While we believe the company's services are appealing to
consumers, we believe there is an even larger
business-to-business opportunity, helping human resource
departments screen employees. The company just reported
positive Q2 results. Total number of transactions in Q2 was
122,720, greater than our estimated 111,829. USSEARCH ended
Q2 with over 500 corporate accounts, adding approximately
100 new corporate accounts each month. We believe there is
considerable upside to the model from recently expanded Web
promotions, such as through Yahoo!.

NETWORK SOLUTIONS - Results were in line with estimates.
The company added 1.2 million net new Internet domain names
in Q2, bringing the total to 5.4 million net registrations.
We are impressed by the company's new CEO, Jim Rutt, and
believe he has already made a positive impact on the
negotiations with the Commerce Department and ICAAN. We
expect ICANN to resolve most of the issues by the end of
this three-week test bed extension, or August 6. We believe
this will leave NSOL in a position to continue taking
advantage of its marketing lead.

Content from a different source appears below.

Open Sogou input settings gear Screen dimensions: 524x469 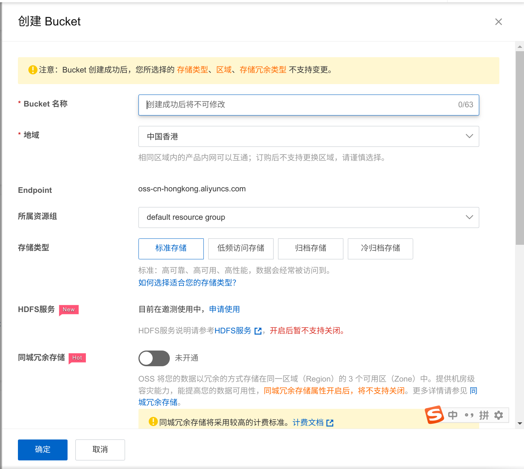point(499,415)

The Commerce Department
wrote a letter to ICANN indicating that ICANN had
overstepped its bounds and encouraging ICANN to sign a
contract with NSOL. The Commerce Department questioned
NSOL's ability to act unilaterally and its right to maintain
control of the database regardless of an agreement with
ICANN. We believe NSOL's negotiating position is stronger
than perceived, especially considering the original contract
signed with the Commerce Department, which can be viewed as
potentially perennial.

SPORTSLINE GAINS MARKET SHARE - SportsLine reported another
strong quarter, ahead of expectations. Q2 revenues of $13.0
million were ahead of our $12.3 million estimate. Traffic
grew to 8.4 million average daily page views, and reach
according to Media Metrix grew to 5.9% in June, an increase
in reach of 11% compared with a nearly flat month for ESPN
and a 13% decrease for CNN/SI. We expect similar upside in
the back half of the year as we look to baseball's World
Series and the start of the NFL season.

MAPQUEST - Mapquest reported strong Q2 results, with
revenues of $7.4 million above our estimate of $6.6 million.
Internet-related revenues grew to $4.0 M, up 150% from
Q2:98, representing 53% of total revenues, versus 49% last
quarter. The company added 105 new business customers,
increasing to 561 from 456 last quarter. Average revenue
per business customer was $4,900 compared to our estimate of
$4,100, as mapping page views at affiliated consumer Web
sites exceeded expectations. Mapquest launched its service
for the Palm Pilot in May. We believe there is considerable
upside to our estimates. We find the stock attractive at
current levels, relative to the size of the opportunity it
faces to map-enable the Web, serving both consumers and
businesses.

eTailing Update - Lauren Cooks Levitan 415-693-3309 -
lauren@rsco.com

AMAZON APPEARS STUCK SHORT TERM WHILE E-TAIL LEADER GETS
READY FOR BIG JUMP- We may need to wait a bit longer for the
holiday season to boost the stock. Others may look at
losses as a sign of a flawed business model, but we see
current investments as dramatically adding value that will
materialize in a leading, sustainable and profitable
business long term. Amazon reported moderate Q2 sequential
revenue growth of 7% to $314 MM, ahead of our estimate and
reported EPS in line with our estimated loss of $0.51. The
company also announced a 2-for-1 stock split with an
effective trading date of September 2. We expect some
investors may be growing impatient with the company's policy
of minimal disclosure. However, we appreciate the company's
desire to develop plans without the light of competitive
glare shining on it. We are satisfied with the big number
of 10.7 million customers, which remains the root of the
company's power, in our view. While we do anticipate
extended volatility and pressure on the stock as we await
more evidence in terms of revenue growth and eventually
margin improvements, we expect Amazon to win a
disproportionate share of consumer and investor enthusiasm
during the upcoming holiday season.


BEYOND SOFTWARE - Beyond.com reported strong Q2 results,
highlighting progress as the leading software eTailer.
Recent upgrades to its Web site, including a "Downloading
for Dummies" process with audio prompts to guide customers
through the downloading process, differentiate the site
while encouraging sales of digitally-downloadable products.
The company also recently announced a relationship with
pcOrder that should greatly enhance the site's content.
Agreements with the federal government, Symantec, and
Hewlett-Packard, among others, should also provide Beyond
with the direct benefit of a broadened customer base, and
the indirect benefit of increased validation of its
business. Additionally, we believe Beyond's award-winning
"Naked Man" ads have made it one of the most recognized
eTailing brands. We continue to like the stock given its
leadership position in a large, Web-appropriate category.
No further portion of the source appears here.